While another SPGBer is quoted there as having said on libcom;

"Perhaps the Thin Red Line will also now have to address the need for some form of unity and finally accept the SPGB as the parliamentary political wing of anarchism." - jjohnstone
https://libcom.org/forums/announcements/left-unity-impossible-dream-05092013#comment-524741

slothjabber

7 years 8 months ago

In reply to by libcom.org

Submitted by slothjabber on July 17, 2016

When regular controversies erupt about whether the CWO, ICC, SPGB and other groups claiming the political heritage of Marx, should be allowed to have stalls at the Anarchist Bookfair, and sometimes even whether they should be posting on LibCom at all, it's useful to have a basic definition of 'libertarian communism'.

I seem to remember the last time we went through this, it was decided that the CWO and ICC were libertarian communist (even though they'd reject the term) because they didn't see the role of the revolutionary organisation as being one of taking state power.

Doesn't actually apply to the SPGB though.
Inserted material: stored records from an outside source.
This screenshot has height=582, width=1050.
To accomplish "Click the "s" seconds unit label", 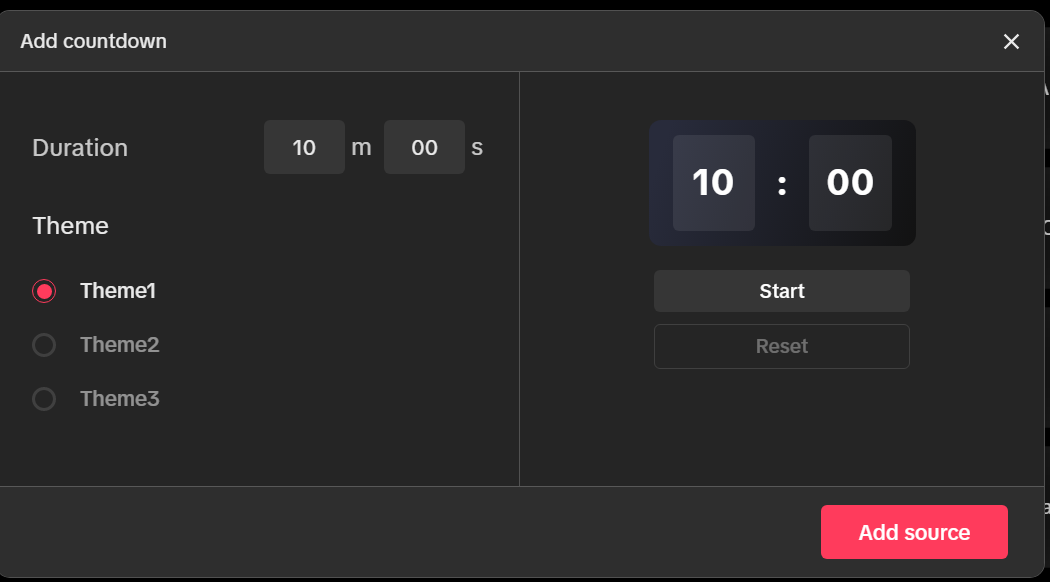I will tap(477, 148).
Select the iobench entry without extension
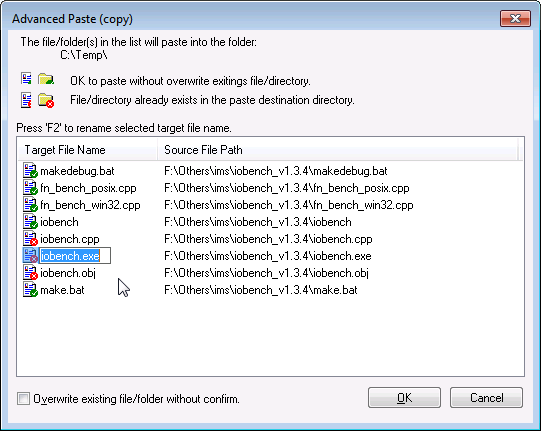 click(x=59, y=222)
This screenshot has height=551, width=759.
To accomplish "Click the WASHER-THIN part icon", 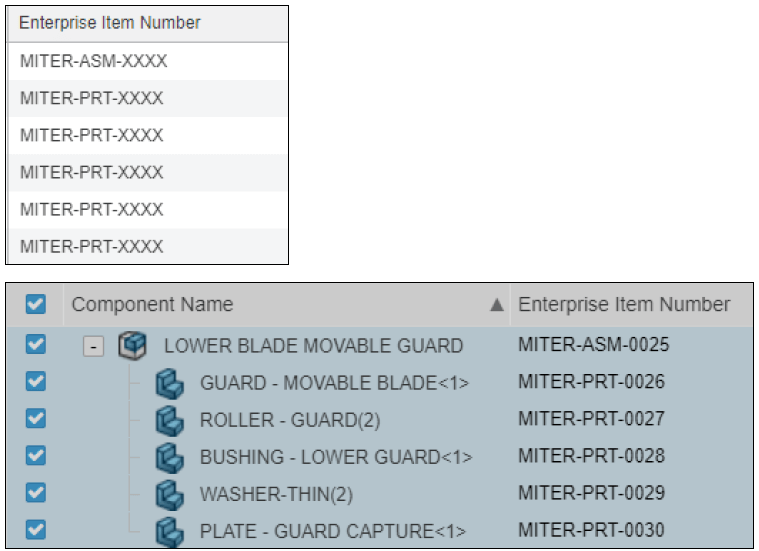I will click(170, 494).
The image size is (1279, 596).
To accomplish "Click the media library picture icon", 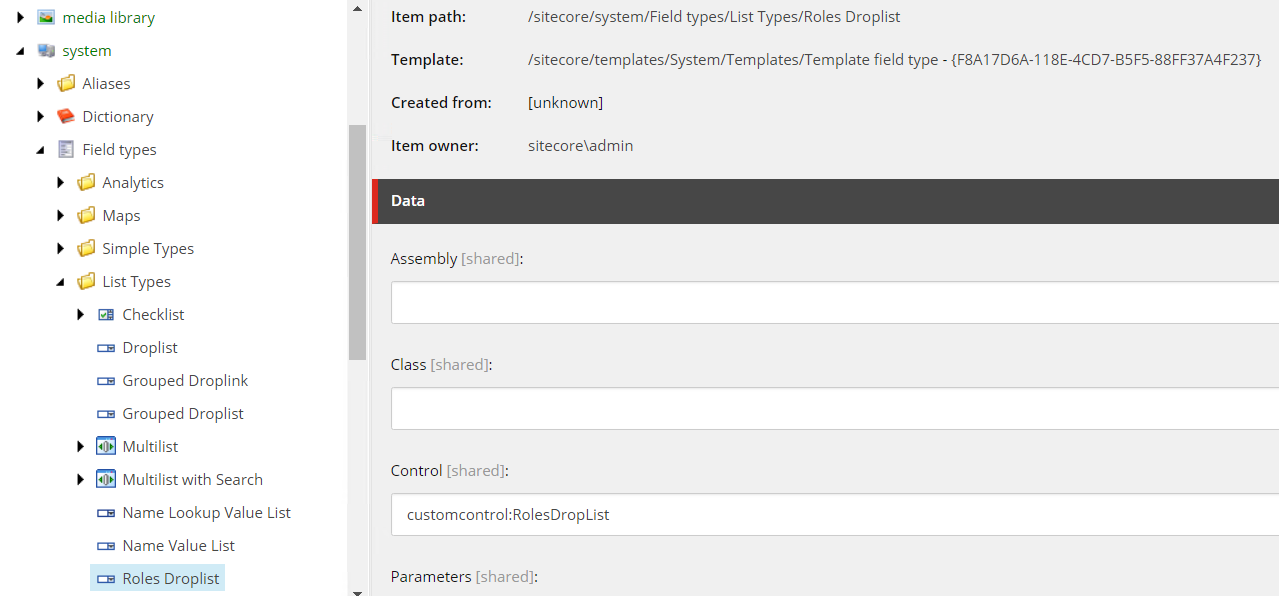I will point(46,17).
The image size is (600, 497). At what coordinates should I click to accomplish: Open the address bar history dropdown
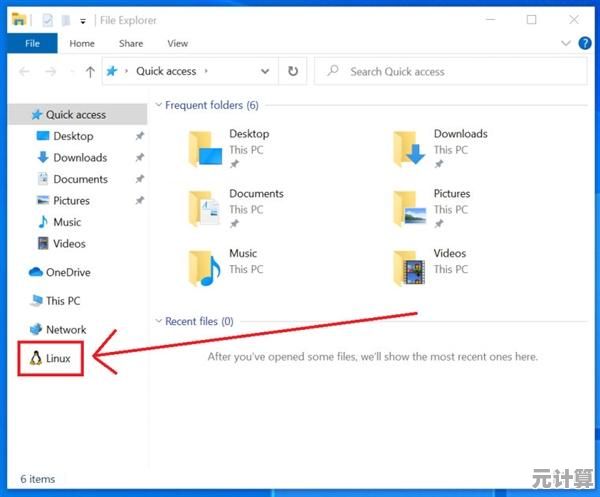[x=265, y=72]
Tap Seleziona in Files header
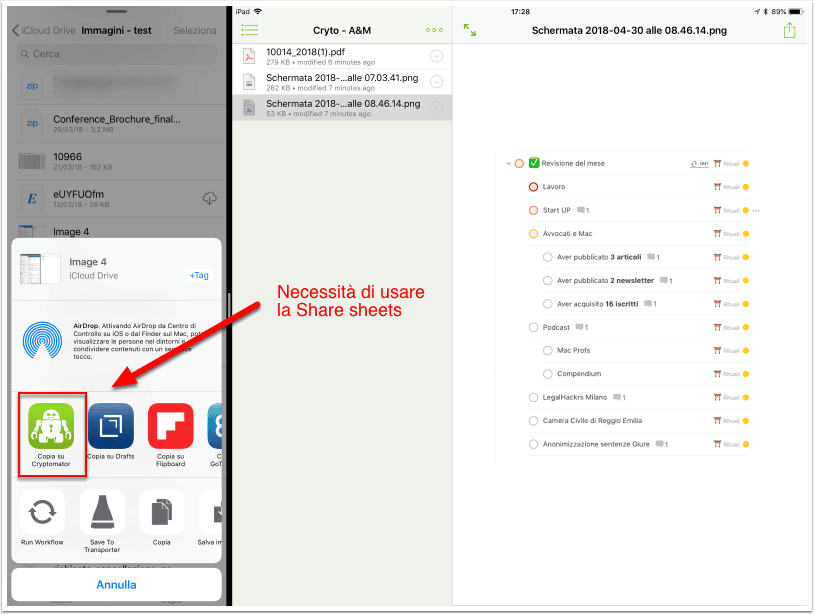814x614 pixels. click(195, 31)
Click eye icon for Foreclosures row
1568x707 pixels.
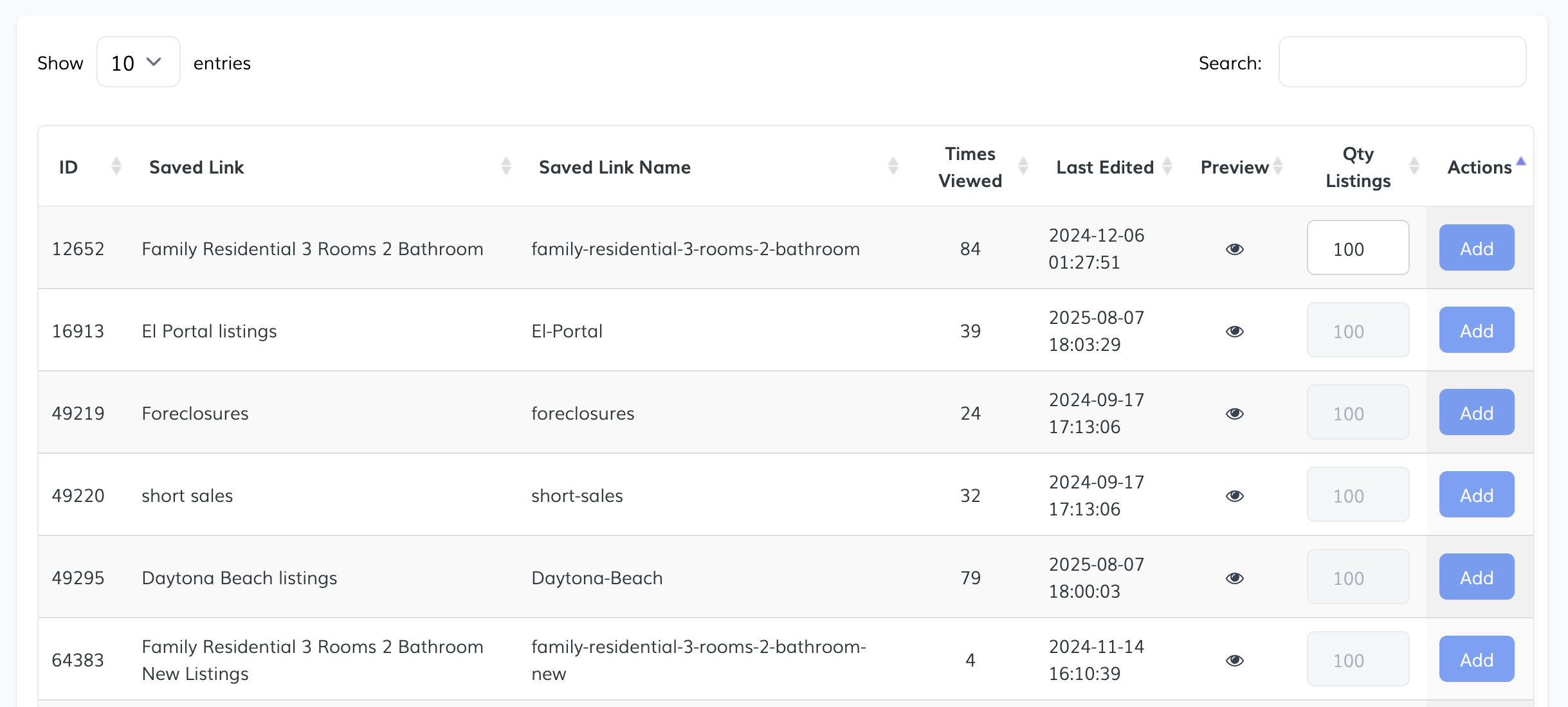1234,413
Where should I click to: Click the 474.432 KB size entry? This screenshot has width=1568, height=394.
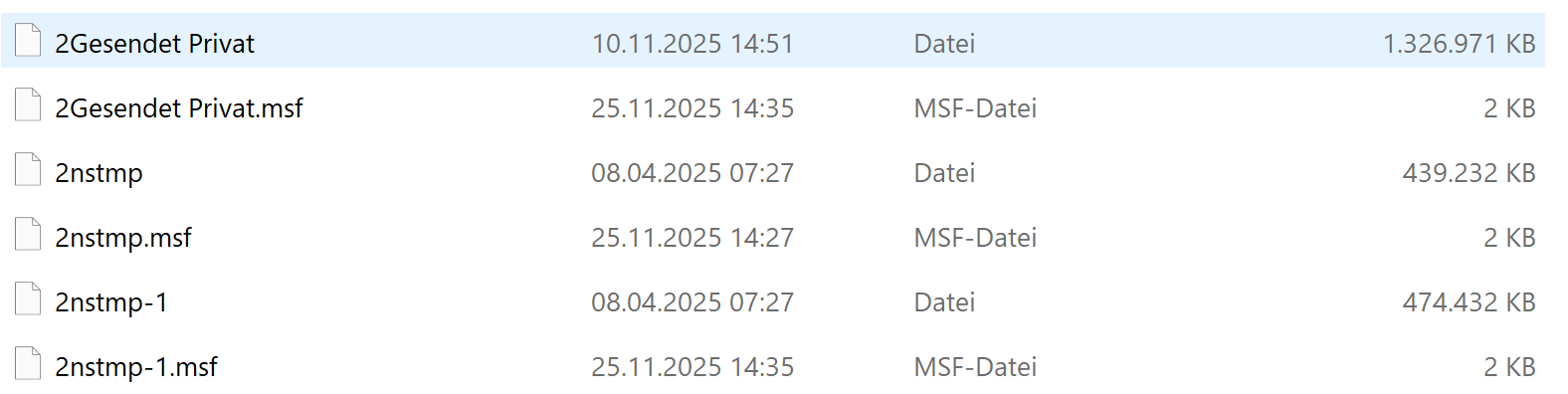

And of course different definitions of 'libertarian communism' surely exist. But that was the main criterion being used here I think.

klas batalo

7 years 8 months ago

In reply to by libcom.org

Submitted by klas batalo on July 21, 2016

could that be the same qualifier for the term "anti-state communist" ???

also don't ICT and ICC think some form of semi-state will exist. i've always been confused if they think it will exist, or if they think it should exist.

slothjabber

7 years 8 months ago

In reply to by libcom.org

Submitted by slothjabber on July 21, 2016

'should'?

Neither believes that states exist as a matter of will.

Despite the fact that some Anarchists seem to think that you can 'abolish' states willy-nilly, the perspective of the ICC and ICT is that states will exist as long as classes exist and you can no more do away with classes in one territory than you do away with capitalism in one territory.

It's a state of a different kind though, a state where the ruling class is a majority not a minority, which has never happened before, and it exists to organise production and defend the revolutionary gains in the liberated territory (including putting down those who want to go back to the status quo ante bellum).

So yeah, because they don't believe in 'socialism in one country', states necessarily will exist in the revolutionary period.